**PROBLEM TO WORK ON:** Each record below must be returned exactly as shown.

Start of Block

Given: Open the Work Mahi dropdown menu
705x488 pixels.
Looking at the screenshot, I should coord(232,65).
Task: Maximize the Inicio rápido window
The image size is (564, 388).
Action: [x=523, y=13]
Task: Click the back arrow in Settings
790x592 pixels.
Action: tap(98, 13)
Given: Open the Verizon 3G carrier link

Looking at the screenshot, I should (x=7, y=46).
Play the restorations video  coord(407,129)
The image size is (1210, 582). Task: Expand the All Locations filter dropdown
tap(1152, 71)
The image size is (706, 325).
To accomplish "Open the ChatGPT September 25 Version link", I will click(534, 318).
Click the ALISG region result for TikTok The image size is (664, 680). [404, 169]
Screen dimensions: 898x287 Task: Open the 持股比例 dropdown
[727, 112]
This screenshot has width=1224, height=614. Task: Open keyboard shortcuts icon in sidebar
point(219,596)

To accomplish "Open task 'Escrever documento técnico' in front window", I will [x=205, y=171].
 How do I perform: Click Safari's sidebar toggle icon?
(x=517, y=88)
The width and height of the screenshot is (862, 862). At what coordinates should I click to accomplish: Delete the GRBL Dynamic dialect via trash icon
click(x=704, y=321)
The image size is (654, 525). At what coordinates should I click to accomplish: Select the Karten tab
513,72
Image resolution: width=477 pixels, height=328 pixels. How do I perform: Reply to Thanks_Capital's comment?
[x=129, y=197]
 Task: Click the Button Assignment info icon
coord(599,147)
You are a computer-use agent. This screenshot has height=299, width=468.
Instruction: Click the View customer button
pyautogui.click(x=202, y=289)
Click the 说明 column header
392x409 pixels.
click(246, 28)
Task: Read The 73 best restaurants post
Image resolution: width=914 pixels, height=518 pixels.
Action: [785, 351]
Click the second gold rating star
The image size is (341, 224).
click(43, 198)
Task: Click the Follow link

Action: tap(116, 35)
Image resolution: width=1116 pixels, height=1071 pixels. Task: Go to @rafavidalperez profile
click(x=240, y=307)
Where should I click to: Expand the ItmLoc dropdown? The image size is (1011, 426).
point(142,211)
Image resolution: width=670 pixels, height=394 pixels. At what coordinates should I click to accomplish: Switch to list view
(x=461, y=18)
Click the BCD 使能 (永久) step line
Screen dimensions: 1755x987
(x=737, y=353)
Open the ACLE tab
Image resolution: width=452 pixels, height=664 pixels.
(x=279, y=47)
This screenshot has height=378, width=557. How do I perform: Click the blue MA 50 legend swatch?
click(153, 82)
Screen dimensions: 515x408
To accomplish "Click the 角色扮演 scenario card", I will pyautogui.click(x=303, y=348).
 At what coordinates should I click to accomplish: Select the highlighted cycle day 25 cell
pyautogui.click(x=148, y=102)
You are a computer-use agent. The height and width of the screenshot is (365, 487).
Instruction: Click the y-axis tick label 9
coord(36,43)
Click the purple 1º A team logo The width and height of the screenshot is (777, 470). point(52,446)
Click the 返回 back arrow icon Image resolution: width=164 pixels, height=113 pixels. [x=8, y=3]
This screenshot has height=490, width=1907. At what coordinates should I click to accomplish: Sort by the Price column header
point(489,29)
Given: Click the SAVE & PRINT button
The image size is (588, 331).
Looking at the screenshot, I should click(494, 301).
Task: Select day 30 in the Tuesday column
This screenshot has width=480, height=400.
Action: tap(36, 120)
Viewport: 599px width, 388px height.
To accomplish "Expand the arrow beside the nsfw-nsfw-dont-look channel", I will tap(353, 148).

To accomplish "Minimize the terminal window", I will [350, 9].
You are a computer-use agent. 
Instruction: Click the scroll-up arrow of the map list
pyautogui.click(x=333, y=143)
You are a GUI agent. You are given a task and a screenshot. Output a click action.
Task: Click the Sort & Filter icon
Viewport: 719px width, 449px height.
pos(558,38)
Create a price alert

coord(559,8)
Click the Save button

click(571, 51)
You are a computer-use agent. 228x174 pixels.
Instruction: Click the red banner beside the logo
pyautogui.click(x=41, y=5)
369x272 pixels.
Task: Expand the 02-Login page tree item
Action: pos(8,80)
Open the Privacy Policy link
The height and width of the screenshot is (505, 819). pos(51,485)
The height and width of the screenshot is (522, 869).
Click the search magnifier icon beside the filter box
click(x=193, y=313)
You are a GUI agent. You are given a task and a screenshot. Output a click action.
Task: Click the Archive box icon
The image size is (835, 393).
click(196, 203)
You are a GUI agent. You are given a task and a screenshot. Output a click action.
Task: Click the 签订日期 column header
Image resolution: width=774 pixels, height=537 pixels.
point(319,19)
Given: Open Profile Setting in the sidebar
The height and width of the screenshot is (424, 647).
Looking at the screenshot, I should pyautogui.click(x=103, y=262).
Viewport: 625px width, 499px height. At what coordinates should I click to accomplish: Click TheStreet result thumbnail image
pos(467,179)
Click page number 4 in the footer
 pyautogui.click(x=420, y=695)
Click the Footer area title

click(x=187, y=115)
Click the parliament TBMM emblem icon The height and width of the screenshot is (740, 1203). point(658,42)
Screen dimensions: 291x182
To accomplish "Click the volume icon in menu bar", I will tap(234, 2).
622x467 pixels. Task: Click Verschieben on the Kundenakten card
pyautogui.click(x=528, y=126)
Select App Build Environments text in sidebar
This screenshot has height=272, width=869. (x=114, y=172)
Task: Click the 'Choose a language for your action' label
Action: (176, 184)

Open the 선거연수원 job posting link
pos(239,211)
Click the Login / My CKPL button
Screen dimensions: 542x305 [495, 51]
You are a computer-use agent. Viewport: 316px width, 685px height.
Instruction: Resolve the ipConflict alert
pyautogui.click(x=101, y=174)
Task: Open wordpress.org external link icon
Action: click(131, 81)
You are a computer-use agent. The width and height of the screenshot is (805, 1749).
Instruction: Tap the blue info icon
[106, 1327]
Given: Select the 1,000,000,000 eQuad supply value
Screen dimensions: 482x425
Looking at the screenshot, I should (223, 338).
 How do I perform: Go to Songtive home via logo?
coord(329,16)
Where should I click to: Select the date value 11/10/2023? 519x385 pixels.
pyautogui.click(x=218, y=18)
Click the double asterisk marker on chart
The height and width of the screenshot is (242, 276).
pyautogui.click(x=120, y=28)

End of Block

**RESULT OF THIS EXERCISE:**
Given: Open the Work Mahi dropdown menu
705x488 pixels.
Looking at the screenshot, I should coord(232,65).
Task: Maximize the Inicio rápido window
The image size is (564, 388).
Action: [x=523, y=13]
Task: Click the back arrow in Settings
790x592 pixels.
Action: tap(98, 13)
Given: Open the Verizon 3G carrier link

Looking at the screenshot, I should (x=7, y=46).
Play the restorations video  coord(407,129)
The image size is (1210, 582). Task: Expand the All Locations filter dropdown
tap(1152, 71)
The image size is (706, 325).
To accomplish "Open the ChatGPT September 25 Version link", I will click(534, 318).
Click the ALISG region result for TikTok The image size is (664, 680). [404, 169]
Screen dimensions: 898x287 Task: Open the 持股比例 dropdown
[727, 112]
This screenshot has width=1224, height=614. Task: Open keyboard shortcuts icon in sidebar
point(219,596)

To accomplish "Open task 'Escrever documento técnico' in front window", I will [x=205, y=171].
 How do I perform: Click Safari's sidebar toggle icon?
(x=517, y=88)
The width and height of the screenshot is (862, 862). At what coordinates should I click to accomplish: Delete the GRBL Dynamic dialect via trash icon
click(x=704, y=321)
The image size is (654, 525). At what coordinates should I click to accomplish: Select the Karten tab
513,72
Image resolution: width=477 pixels, height=328 pixels. How do I perform: Reply to Thanks_Capital's comment?
[x=129, y=197]
 Task: Click the Button Assignment info icon
coord(599,147)
You are a computer-use agent. This screenshot has height=299, width=468.
Instruction: Click the View customer button
pyautogui.click(x=202, y=289)
Click the 说明 column header
392x409 pixels.
click(246, 28)
Task: Read The 73 best restaurants post
Image resolution: width=914 pixels, height=518 pixels.
Action: [785, 351]
Click the second gold rating star
The image size is (341, 224).
click(43, 198)
Task: Click the Follow link

Action: tap(116, 35)
Image resolution: width=1116 pixels, height=1071 pixels. Task: Go to @rafavidalperez profile
click(x=240, y=307)
Where should I click to: Expand the ItmLoc dropdown? The image size is (1011, 426).
point(142,211)
Image resolution: width=670 pixels, height=394 pixels. At what coordinates should I click to accomplish: Switch to list view
(x=461, y=18)
Click the BCD 使能 (永久) step line
Screen dimensions: 1755x987
(x=737, y=353)
Open the ACLE tab
Image resolution: width=452 pixels, height=664 pixels.
(x=279, y=47)
This screenshot has height=378, width=557. How do I perform: Click the blue MA 50 legend swatch?
click(153, 82)
Screen dimensions: 515x408
To accomplish "Click the 角色扮演 scenario card", I will pyautogui.click(x=303, y=348).
 At what coordinates should I click to accomplish: Select the highlighted cycle day 25 cell
pyautogui.click(x=148, y=102)
You are a computer-use agent. The height and width of the screenshot is (365, 487).
Instruction: Click the y-axis tick label 9
coord(36,43)
Click the purple 1º A team logo The width and height of the screenshot is (777, 470). point(52,446)
Click the 返回 back arrow icon Image resolution: width=164 pixels, height=113 pixels. [x=8, y=3]
This screenshot has height=490, width=1907. At what coordinates should I click to accomplish: Sort by the Price column header
point(489,29)
Given: Click the SAVE & PRINT button
The image size is (588, 331).
Looking at the screenshot, I should click(494, 301).
Task: Select day 30 in the Tuesday column
This screenshot has width=480, height=400.
Action: tap(36, 120)
Viewport: 599px width, 388px height.
To accomplish "Expand the arrow beside the nsfw-nsfw-dont-look channel", I will tap(353, 148).

To accomplish "Minimize the terminal window", I will [350, 9].
You are a computer-use agent. 
Instruction: Click the scroll-up arrow of the map list
pyautogui.click(x=333, y=143)
You are a GUI agent. You are given a task and a screenshot. Output a click action.
Task: Click the Sort & Filter icon
Viewport: 719px width, 449px height.
pos(558,38)
Create a price alert

coord(559,8)
Click the Save button

click(571, 51)
You are a computer-use agent. 228x174 pixels.
Instruction: Click the red banner beside the logo
pyautogui.click(x=41, y=5)
369x272 pixels.
Task: Expand the 02-Login page tree item
Action: pos(8,80)
Open the Privacy Policy link
The height and width of the screenshot is (505, 819). pos(51,485)
The height and width of the screenshot is (522, 869).
Click the search magnifier icon beside the filter box
click(x=193, y=313)
You are a GUI agent. You are given a task and a screenshot. Output a click action.
Task: Click the Archive box icon
The image size is (835, 393).
click(196, 203)
You are a GUI agent. You are given a task and a screenshot. Output a click action.
Task: Click the 签订日期 column header
Image resolution: width=774 pixels, height=537 pixels.
point(319,19)
Given: Open Profile Setting in the sidebar
The height and width of the screenshot is (424, 647).
Looking at the screenshot, I should pyautogui.click(x=103, y=262).
Viewport: 625px width, 499px height. At what coordinates should I click to accomplish: Click TheStreet result thumbnail image
pos(467,179)
Click page number 4 in the footer
 pyautogui.click(x=420, y=695)
Click the Footer area title

click(x=187, y=115)
Click the parliament TBMM emblem icon The height and width of the screenshot is (740, 1203). point(658,42)
Screen dimensions: 291x182
To accomplish "Click the volume icon in menu bar", I will tap(234, 2).
622x467 pixels. Task: Click Verschieben on the Kundenakten card
pyautogui.click(x=528, y=126)
Select App Build Environments text in sidebar
This screenshot has height=272, width=869. (x=114, y=172)
Task: Click the 'Choose a language for your action' label
Action: (176, 184)

Open the 선거연수원 job posting link
pos(239,211)
Click the Login / My CKPL button
Screen dimensions: 542x305 [495, 51]
You are a computer-use agent. Viewport: 316px width, 685px height.
Instruction: Resolve the ipConflict alert
pyautogui.click(x=101, y=174)
Task: Open wordpress.org external link icon
Action: click(131, 81)
You are a computer-use agent. The width and height of the screenshot is (805, 1749).
Instruction: Tap the blue info icon
[106, 1327]
Given: Select the 1,000,000,000 eQuad supply value
Screen dimensions: 482x425
Looking at the screenshot, I should (223, 338).
 How do I perform: Go to Songtive home via logo?
coord(329,16)
Where should I click to: Select the date value 11/10/2023? 519x385 pixels.
pyautogui.click(x=218, y=18)
Click the double asterisk marker on chart
The height and width of the screenshot is (242, 276).
pyautogui.click(x=120, y=28)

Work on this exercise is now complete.